Baltimore Sun

The Democratic Party doesn’t need unifying: Factions are just fine

- By Dave Anderson

It is an assumption about the nature of political parties that they must have a direction, and that direction must speak for most candidates and politician­s within the party family. But why? Why can’t there be factions, as there most assuredly are in the Democratic Party?

Alexandria Ocasio-Cortez is going to run in November as a democratic socialist regardless of what direction, if any, the Democratic Party takes in the months ahead. Likewise, there are an increasing number of millennial­s who are excited about running as democratic socialists, probably more so than Sen. Bernie Sanders.

Minority Leader Nancy Pelosi and a broad swath of the Democratic Party are certainly not going to embrace democratic socialism as the direction of the Democratic Party in the months ahead.

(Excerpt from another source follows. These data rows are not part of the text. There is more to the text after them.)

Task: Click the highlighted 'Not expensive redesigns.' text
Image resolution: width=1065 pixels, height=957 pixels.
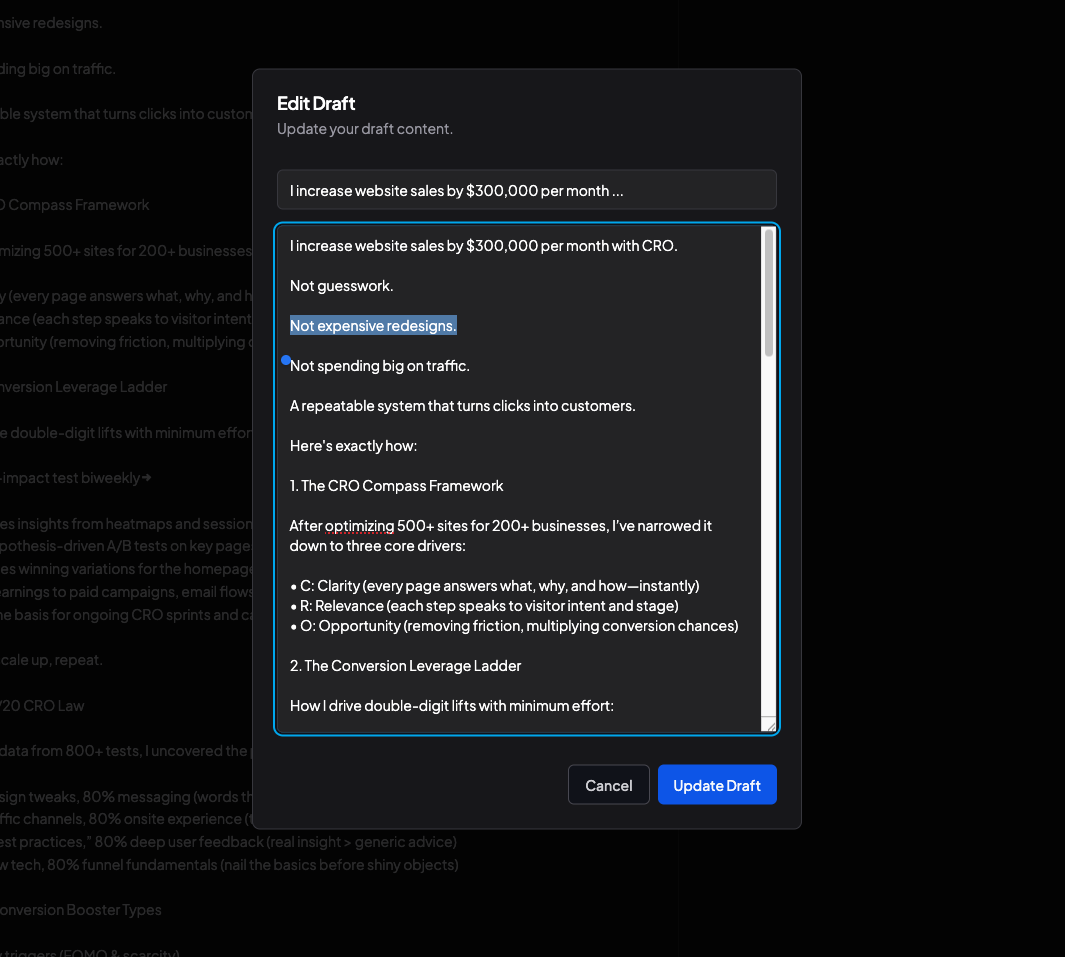Action: click(x=373, y=326)
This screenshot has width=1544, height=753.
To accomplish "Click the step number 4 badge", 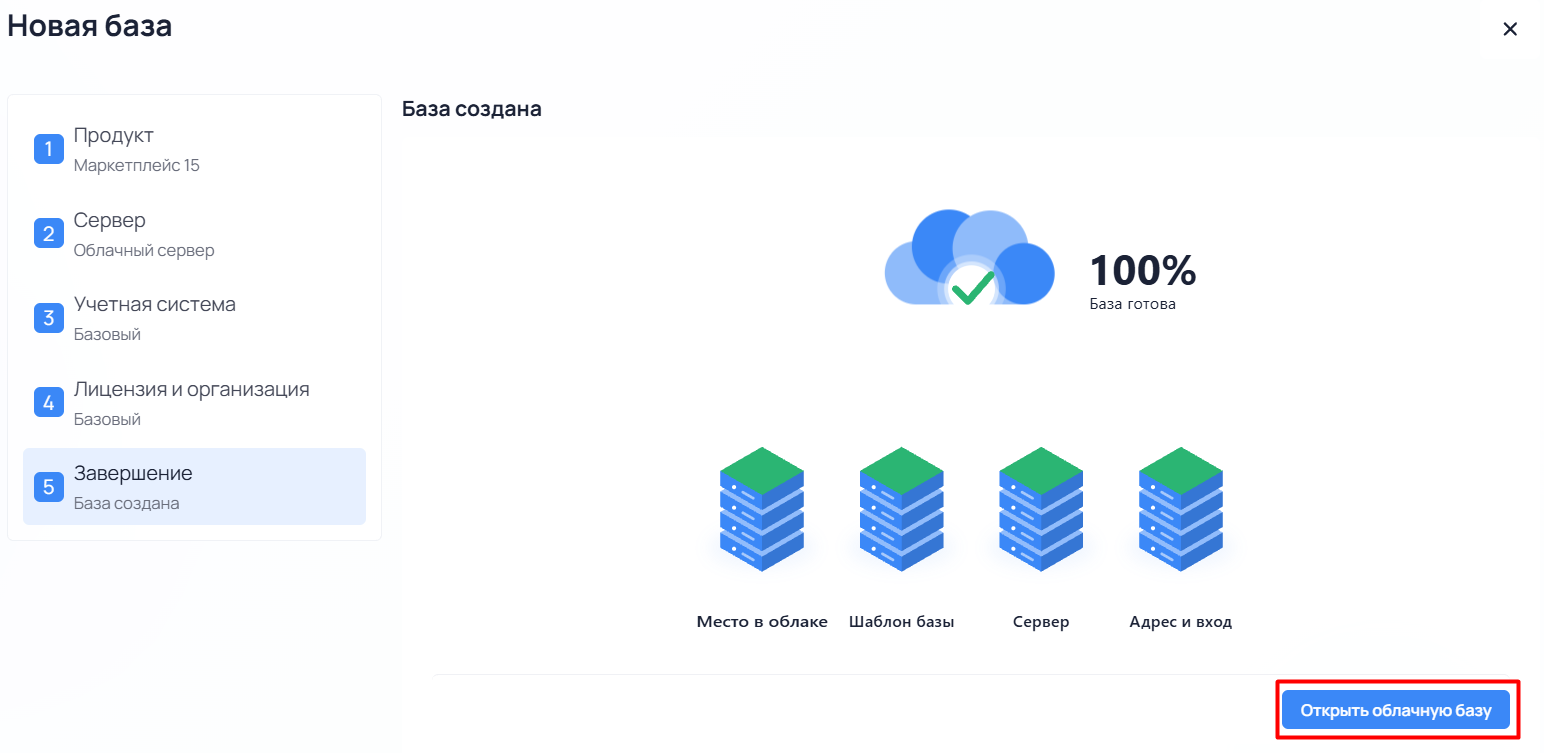I will click(49, 403).
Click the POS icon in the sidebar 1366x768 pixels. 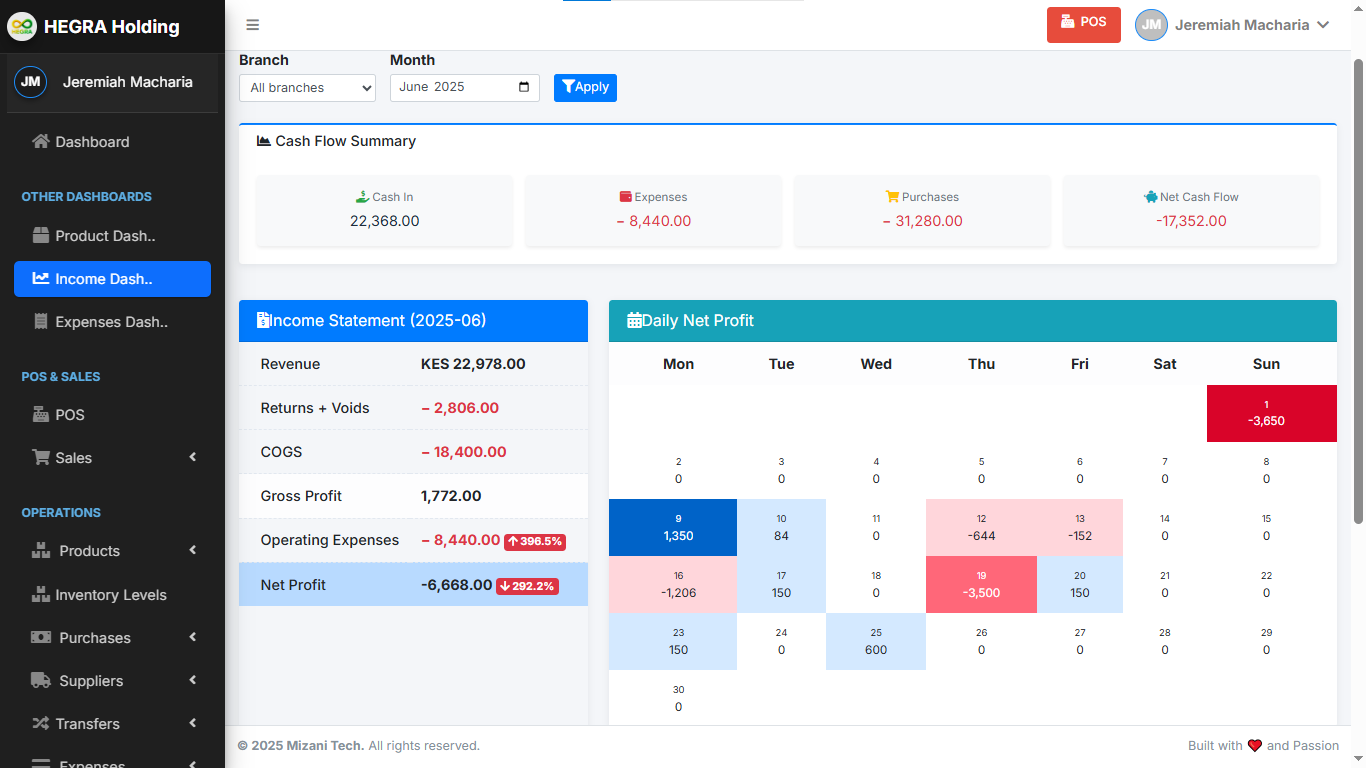(x=40, y=414)
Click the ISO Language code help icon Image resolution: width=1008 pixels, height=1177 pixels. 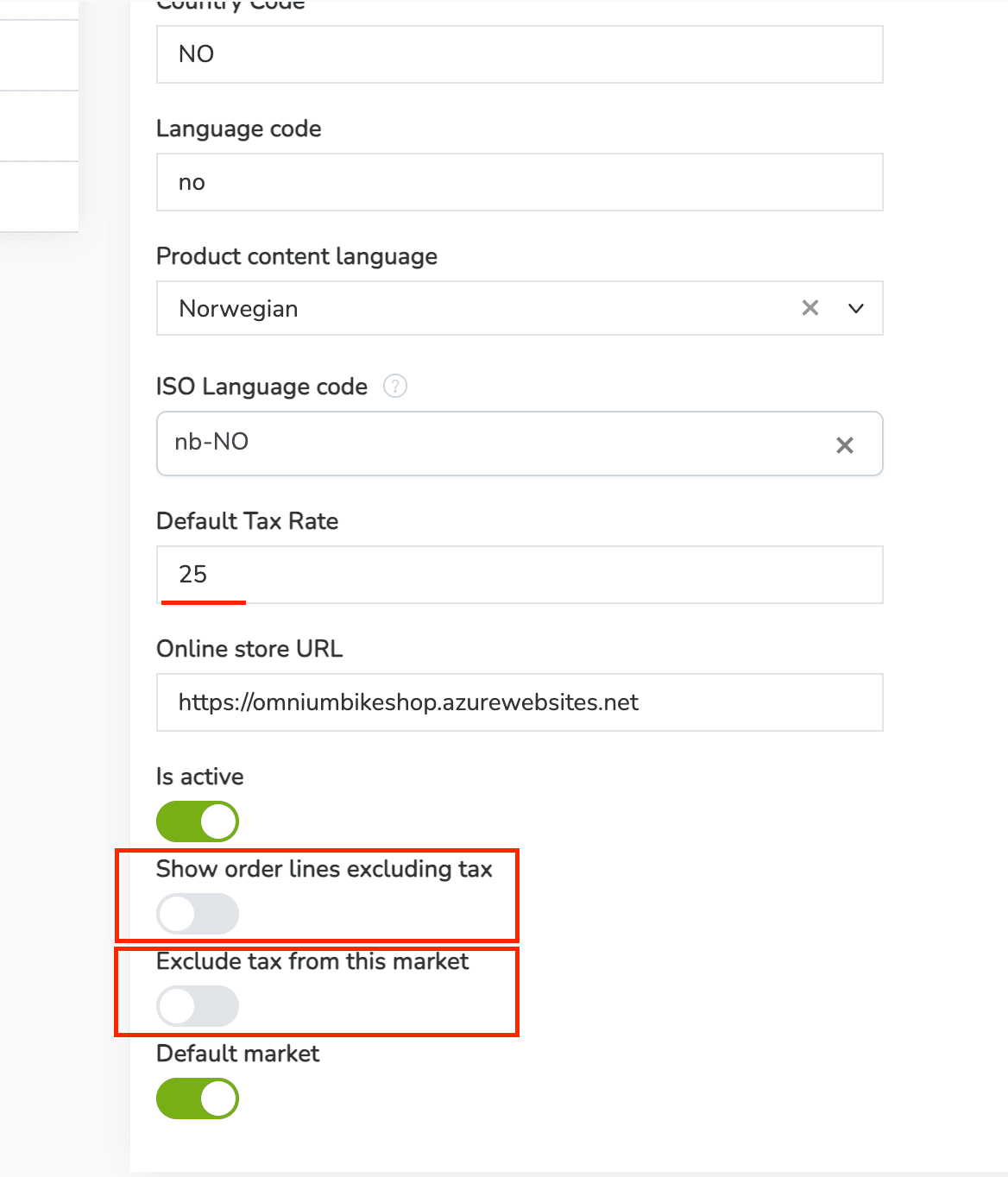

And party centrists (admittedly not a big crowd these days), like Ohio Rep. Tim Ryan, are even more opposed to democratic socialism than Ms. Pelosi and her followers. So the centrists, like the establishm­ent liberals and the socialists, are not going to sign onto some new party platform.

It would be best if Democratic strategist­s stopped trying to figure out a way to unify the party between now and Election Day 2020 when these factions are inevitable.

Will Rogers had his hands on a deep point when he said he is not a member of an “organized” political party. He’s a member of the Democratic Party. It’s time for Democrats to unify around the idea that they have no one unified message — and then fight each battle, each race, each issue, one at a time.